Selon elle, Quand on suit cette zone côtière, il y a beaucoup de problèmes parce qu’il y a beaucoup de contrôles. Il y a les garde-côtes, mais aussi l’avion de Frontex, la garde civile, la zone est très militarisée. C’est pourquoi ils décident de s’aventurer un peu plus loin dans l’Atlantique et lorsqu’ils s’y aventurent, ils sont confrontés à un énorme danger.
« Beaucoup de bateaux disparaissent parce qu’ils sont entrés dans ce no man’s land. C’est une autre chose si le bateau en bois est assez solide pour atteindre les Caraïbes. Les plus solides sont ceux qui y parviennent, mais beaucoup disparaissent parce qu’ils sont engloutis par l’Atlantique », dit-elle.
« Il faut aussi tenir compte du fait qu’il y a une zone où, si l’on s’écarte de la route, il n’y a plus de bateaux », ajoute Helena Maleno à propos de la route des Canaries, qui couvre une vaste région allant de Guelmim, au Maroc, à Ziguinchor, dans le sud du Sénégal.
C’est pour venir en aide à ces migrants en détresse en mer que des bonnes volontés s’organisent pour les secours.
Comment s’organise le secours des migrants en mer ?

> Informations extraites:
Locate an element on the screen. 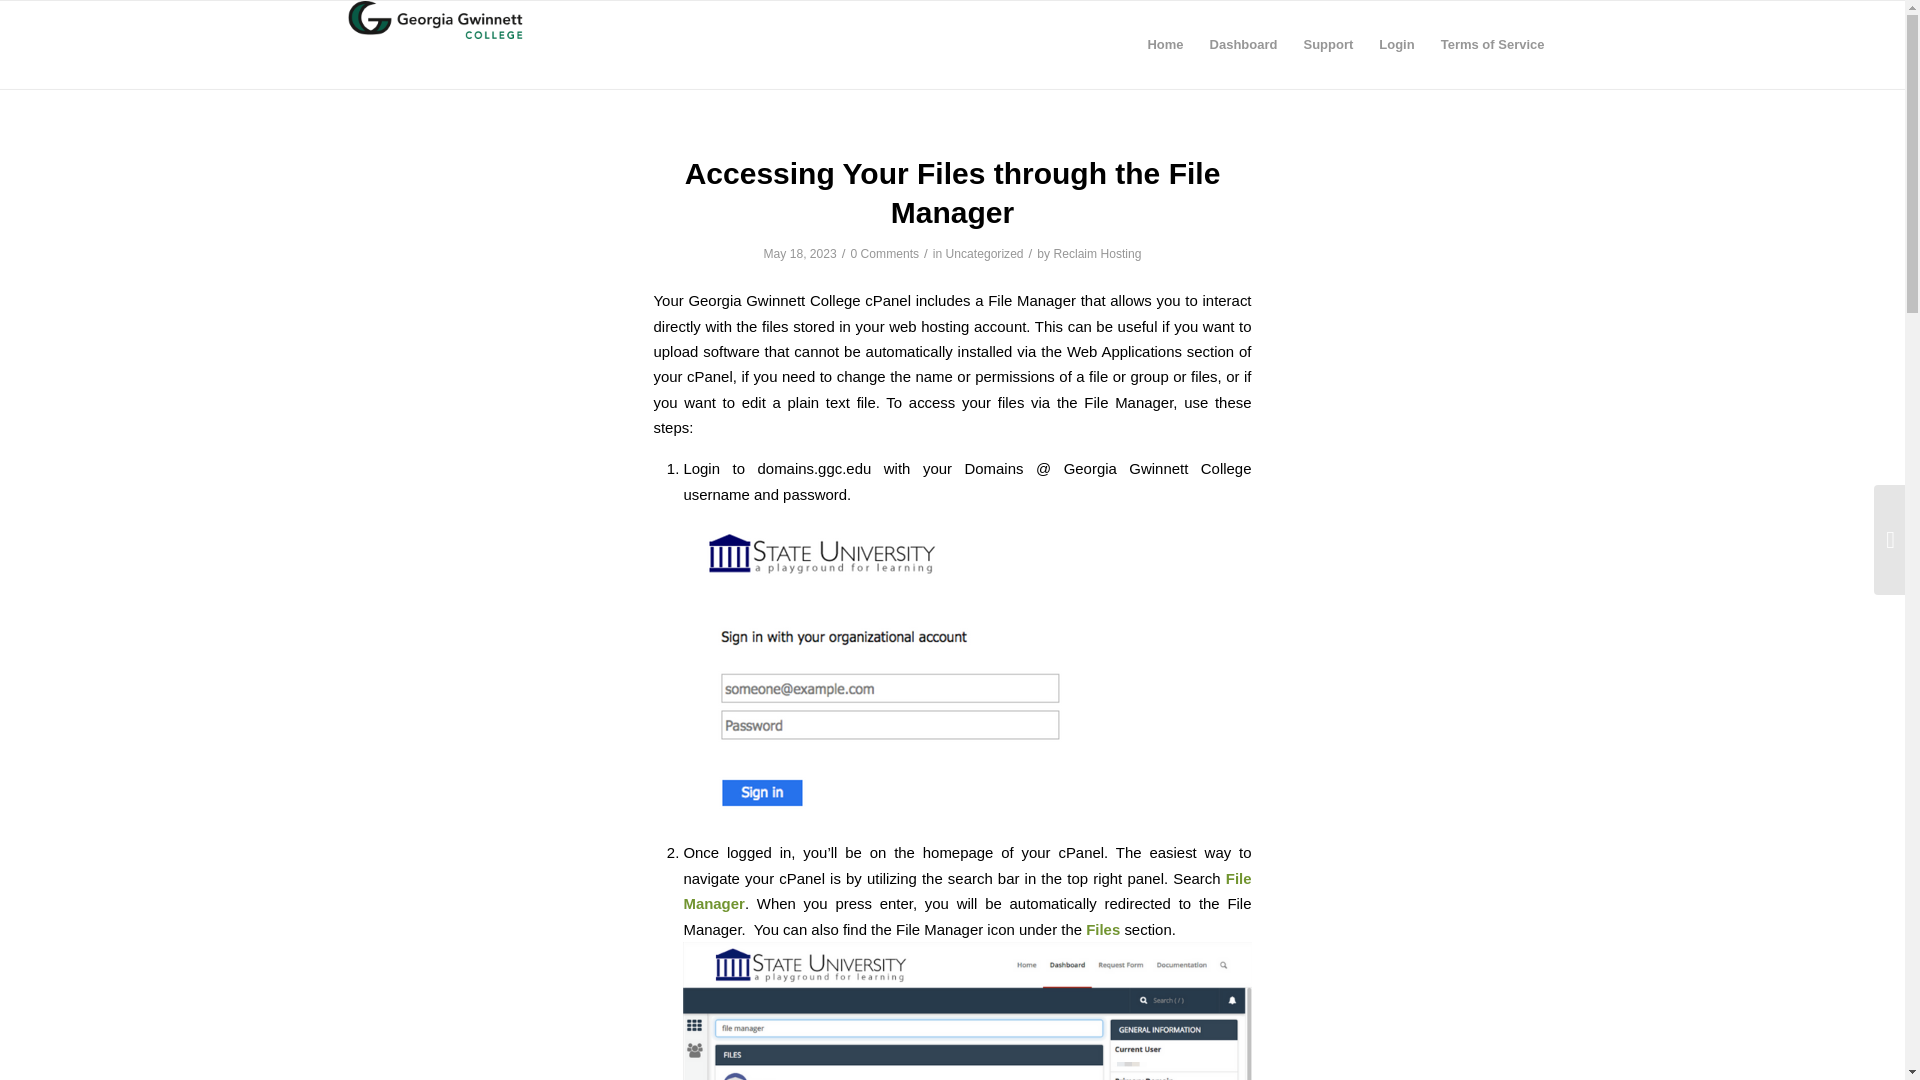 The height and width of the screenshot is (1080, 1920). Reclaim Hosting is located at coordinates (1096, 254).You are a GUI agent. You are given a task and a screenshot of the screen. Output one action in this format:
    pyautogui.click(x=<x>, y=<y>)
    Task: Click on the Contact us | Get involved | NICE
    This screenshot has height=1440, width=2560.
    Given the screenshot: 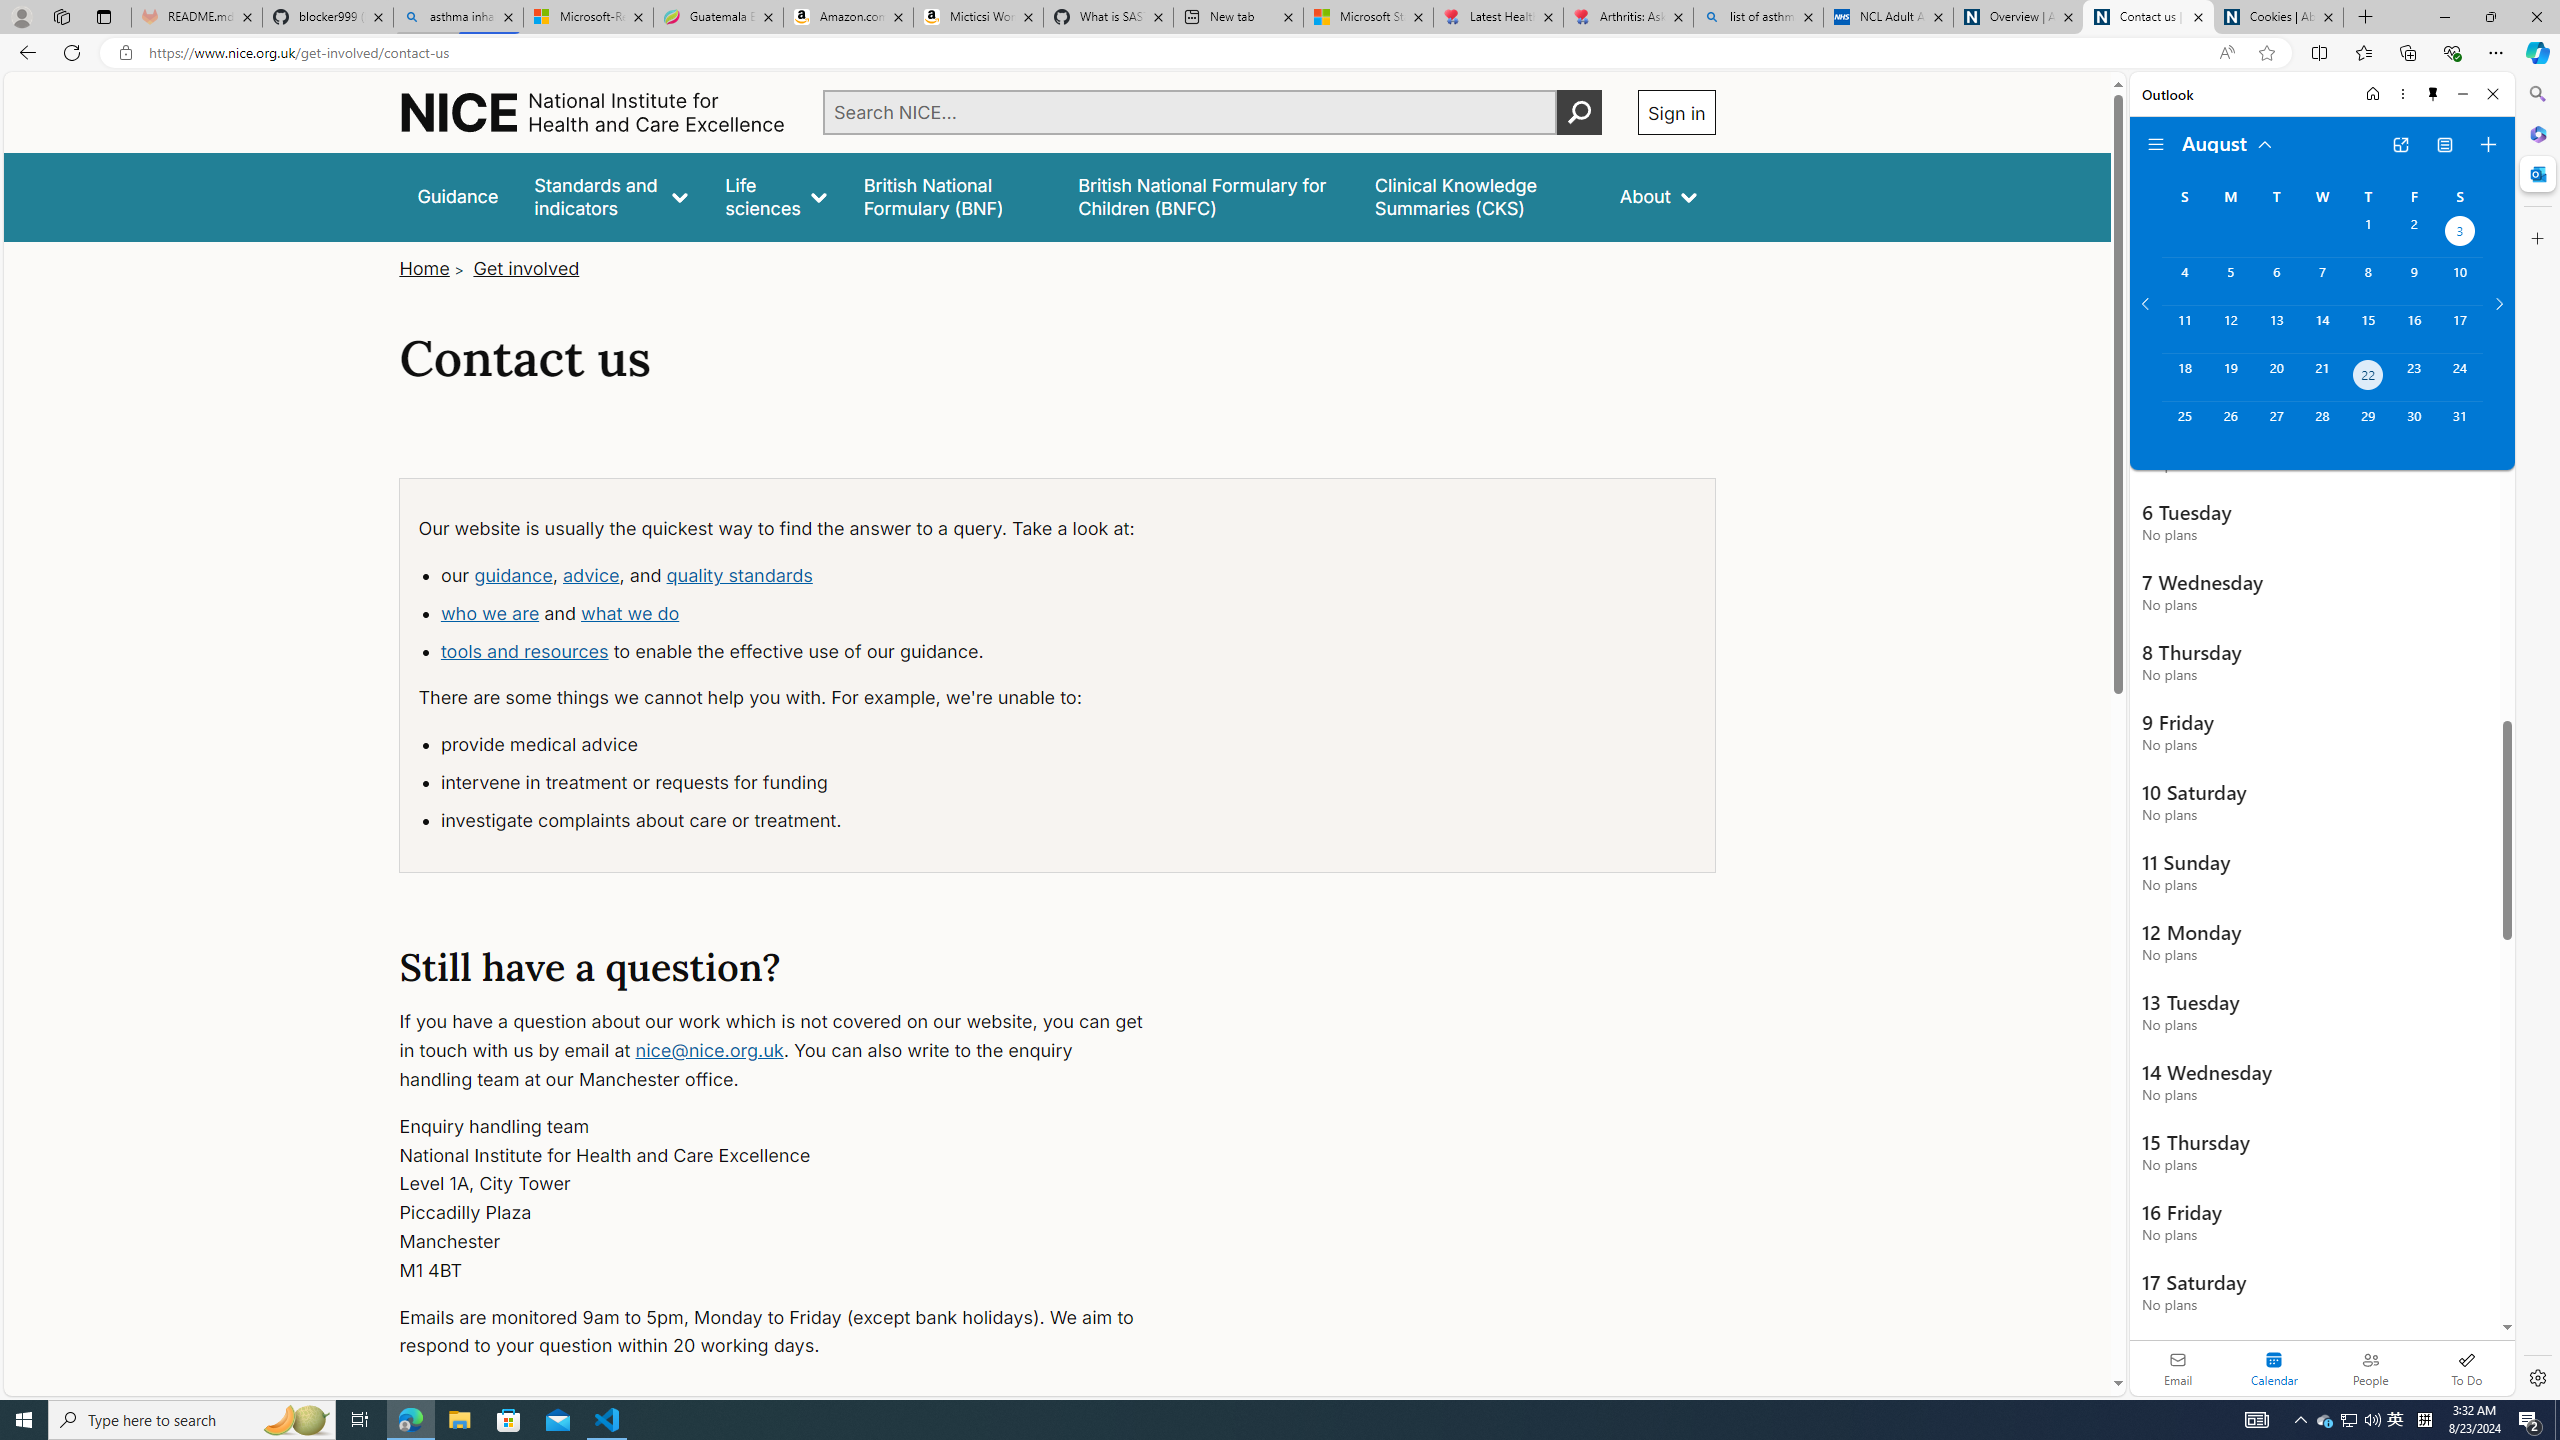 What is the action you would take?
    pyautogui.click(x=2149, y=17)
...
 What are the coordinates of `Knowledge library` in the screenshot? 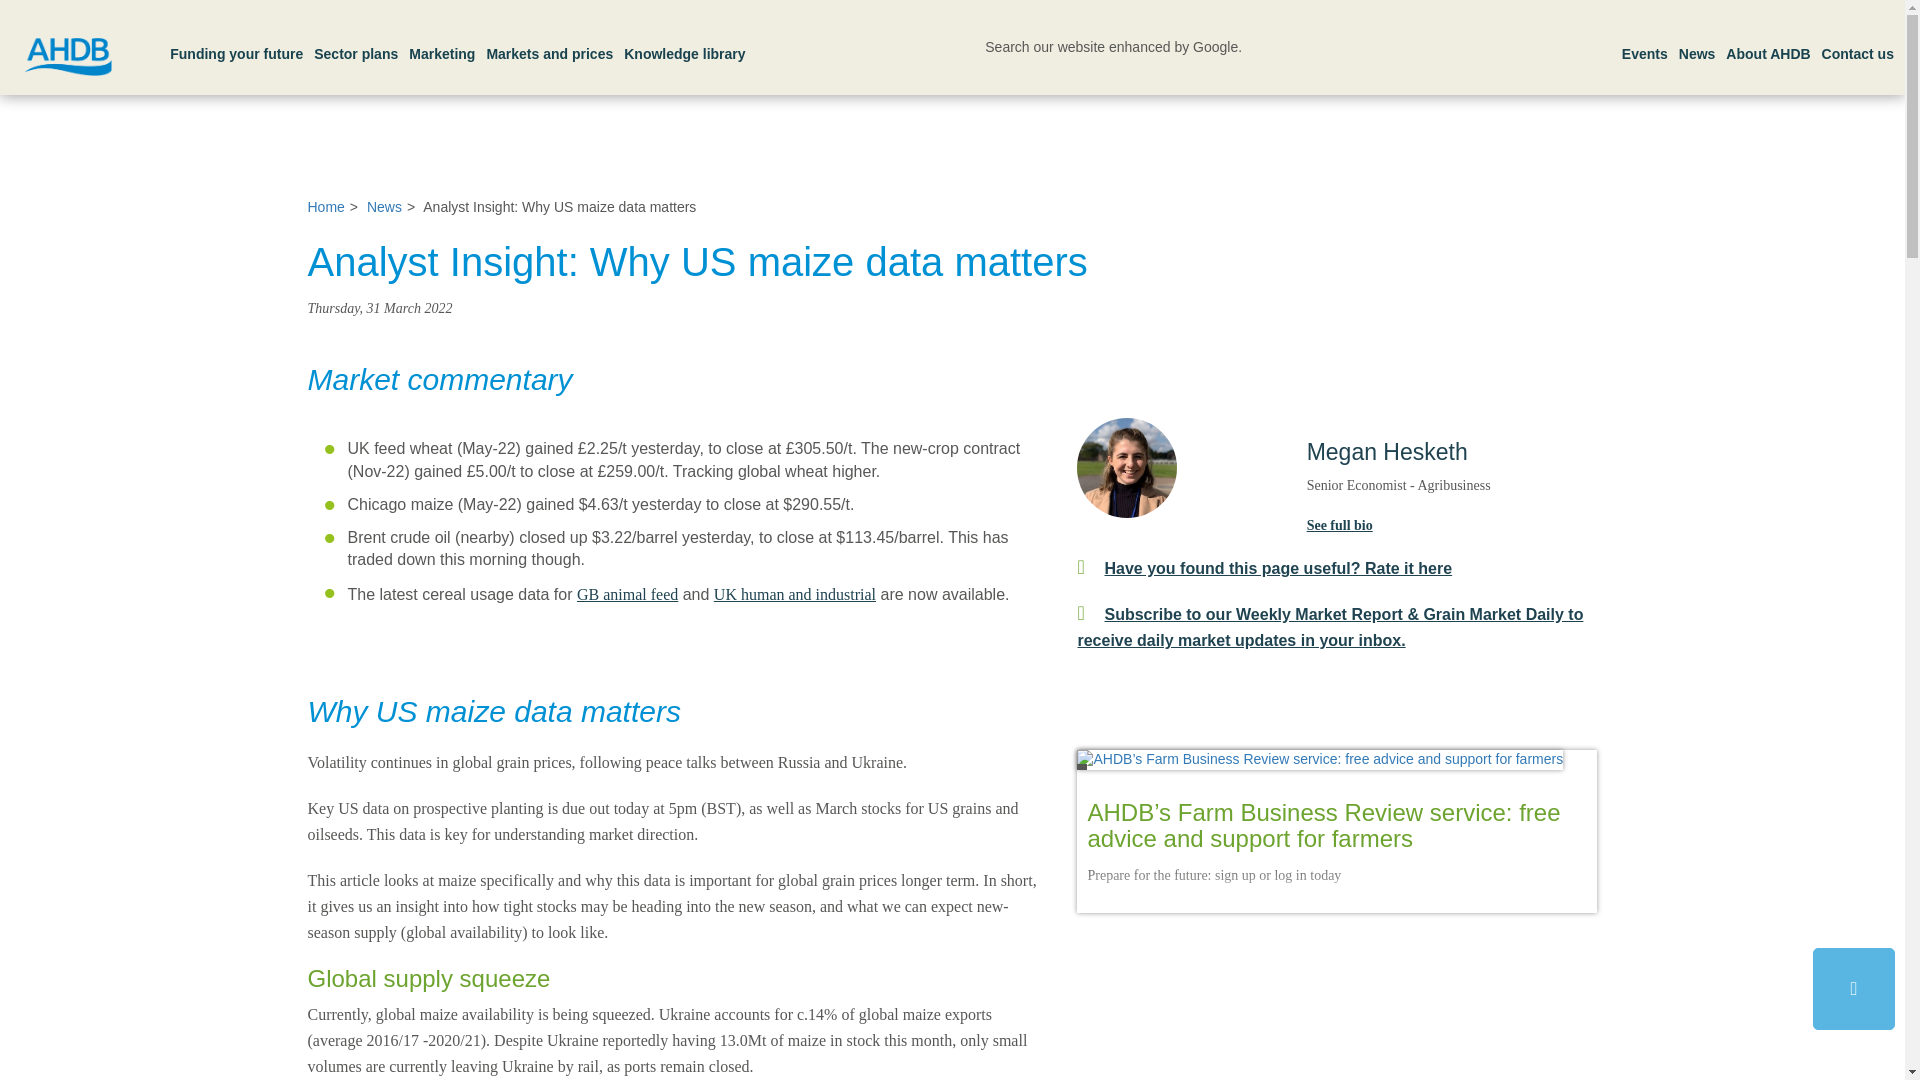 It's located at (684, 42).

> Énoncé: Poursuivez le texte sur les migrants de la route des Canaries après sa dernière phrase.

> Corrigé:
La Convention internationale sur la recherche et le sauvetage maritime (Convention SAR) définit le sauvetage comme une « opération destinée à repêcher des personnes en détresse, à leur prodiguer les premiers soins médicaux ou autres dont ils pourraient avoir besoin, et à les remettre en lieu sûr ».
De bonnes volontés s’organisent en mer pour venir en aide aux navires en détresse, surtout les embarcations de fortune des migrants à la dérive. C’est le cas notamment de SOS Méditerranée qui a déjà organisé et sauvé plusieurs migrants ces dernières années, dont des Sénégalais et beaucoup d’autres Africains.
SOS Méditerranée offre une assistance médicale et psychologique immédiate aux rescapés. L’organisation collabore également avec d’autres navires et entités maritimes pour améliorer l’efficacité des opérations de sauvetage.
Elle dispose d’un numéro à travers lequel les embarcations en détresse peuvent la contacter. Les personnes témoins d’une situation de détresse depuis le littoral la contactent et signale le danger. Rapidement, SOS Méditerranée organise le secours.
Elle recommande aux victimes d’un danger en mer d’utiliser le canal 16 de leur radio VHF qui a une très haute fréquence. Cela leur « met directement en relation avec le centre régional opérationnel de surveillance et de sauvetage en mer (CROSS) » de la zone. Ce qui permet une localisation plus rapide.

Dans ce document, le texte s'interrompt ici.